SELECTED EXCERPT
[Start of section]

I ended that workday the same way I ended many days at my old job: alone, and in the dark. I sat in a room which acted as both an office and a microscopy room for the muscle stem cell lab where I worked as a technician. Evidence of the dual nature of the room was apparent even if you didn’t notice the huge microscopes that dominated the desktops. Binders full of invoices and catalogs dating back several years filled the shelves along each wall, just like you’d see in any office. Someone entering the room would be greeted by a heavy black curtain. This kept light from entering the room when the door opened — most microscopy works better without incident light. It also served as a warning that the room was occupied by bleary-eyed microscopists intent on their specimens, who wouldn’t appreciate being startled or made to lose their place. Microscopy was a big part of my job, so I often found myself in this room, with the lights out, past quitting time.
My eyes were glued to the eyepiece of the lab’s workhorse, a Nikon TE2000 “Eclipse” microscope. It was a venerable example of an “inverted microscope”, where the objectives — the parts of the scope that take in light and direct it to the eyepiece — are below the specimen. For technical reasons, this design generates a slightly better image, but it also lets you put a dish of live cells onto the stage and view them through the bottom of the dish without disturbing them, which I needed to do that night. It was late and I wanted to leave, but a lab tech never runs out of chores, some of which can’t wait till tomorrow.
I was checking to see how my colleague’s cultures were doing. Cell cultures are tricky to grow, and need to be monitored regularly. It was a tedious but necessary task I had done many times before. I settled in for another half hour or so of seeing muscle cells sloshing around and didn’t anticipate I would see anything new. Those late work days often made me wonder: aren’t there jobs that pay better and don’t require me to work evenings babysitting cells in a dark room?
There were better jobs, of course, but this was a job in science, which had entranced me growing up. It had seemed like an exotic, noble profession. The practicality of law and medicine never had the same appeal. Science combined the excitement of discovery with the enjoyment of solving a difficult puzzle. Hunched over the eye-piece of the Nikon TE2000, I began to realize these pay-offs would come between periods of difficult, often tedious work. Sometimes I wondered if it was worth it.
My practical training in science began when I was an undergrad and started working with a grad student studying Japanese quail. I made the same deal made by apprentices since time immemorial: do the menial tasks and eventually you’ll get to do the interesting, challenging work, too. Those menial tasks included mucking out bird cages, labeling test tubes, and lubricating probes to take the rectal temperatures of understandably jumpy quail. It did provide some pay-off moments, though. Helping the grad student develop a way to measure and manipulate the birds’ hormones was pretty gratifying. It helped us figure out how the stress level of the mother could be transferred to the offspring.

[End of section]

STUDY QUESTIONS
**1)** List the menial tasks that the lab account names from the narrator's undergraduate work with the grad student studying Japanese quail.
**2)** Transcribe the lab account from "There were better" up to and including "was worth it.".

Stored data
[Start of section]

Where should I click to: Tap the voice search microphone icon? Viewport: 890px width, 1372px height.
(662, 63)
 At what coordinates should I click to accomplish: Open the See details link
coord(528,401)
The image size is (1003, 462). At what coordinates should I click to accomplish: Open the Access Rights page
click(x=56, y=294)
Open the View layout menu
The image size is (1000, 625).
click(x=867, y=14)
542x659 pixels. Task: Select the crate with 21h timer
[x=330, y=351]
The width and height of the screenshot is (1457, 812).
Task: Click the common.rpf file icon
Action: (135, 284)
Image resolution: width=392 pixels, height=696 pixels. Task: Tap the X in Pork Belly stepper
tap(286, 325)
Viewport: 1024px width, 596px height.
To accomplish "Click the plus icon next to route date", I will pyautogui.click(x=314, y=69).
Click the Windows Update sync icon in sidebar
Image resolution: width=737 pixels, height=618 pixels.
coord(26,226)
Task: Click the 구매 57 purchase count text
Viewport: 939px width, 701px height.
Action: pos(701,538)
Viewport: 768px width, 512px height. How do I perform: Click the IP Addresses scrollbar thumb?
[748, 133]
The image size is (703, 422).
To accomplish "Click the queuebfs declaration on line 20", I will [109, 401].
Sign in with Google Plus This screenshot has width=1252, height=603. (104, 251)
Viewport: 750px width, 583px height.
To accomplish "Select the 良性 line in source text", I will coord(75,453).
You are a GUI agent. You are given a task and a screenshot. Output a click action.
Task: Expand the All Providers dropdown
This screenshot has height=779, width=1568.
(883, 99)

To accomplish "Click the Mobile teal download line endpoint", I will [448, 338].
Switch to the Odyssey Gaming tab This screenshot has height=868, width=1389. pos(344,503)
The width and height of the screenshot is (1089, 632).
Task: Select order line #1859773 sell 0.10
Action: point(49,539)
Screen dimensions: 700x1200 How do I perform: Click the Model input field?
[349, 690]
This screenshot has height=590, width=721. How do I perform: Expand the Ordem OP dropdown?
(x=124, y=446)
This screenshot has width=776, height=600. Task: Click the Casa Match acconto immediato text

[End of section]

WRITTEN RESPONSES
**1)**
- Mucking out bird cages
- Labeling test tubes
- Lubricating probes to take the rectal temperatures of the quail

**2)**
There were better jobs, of course, but this was a job in science, which had entranced me growing up. It had seemed like an exotic, noble profession. The practicality of law and medicine never had the same appeal. Science combined the excitement of discovery with the enjoyment of solving a difficult puzzle. Hunched over the eye-piece of the Nikon TE2000, I began to realize these pay-offs would come between periods of difficult, often tedious work. Sometimes I wondered if it was worth it.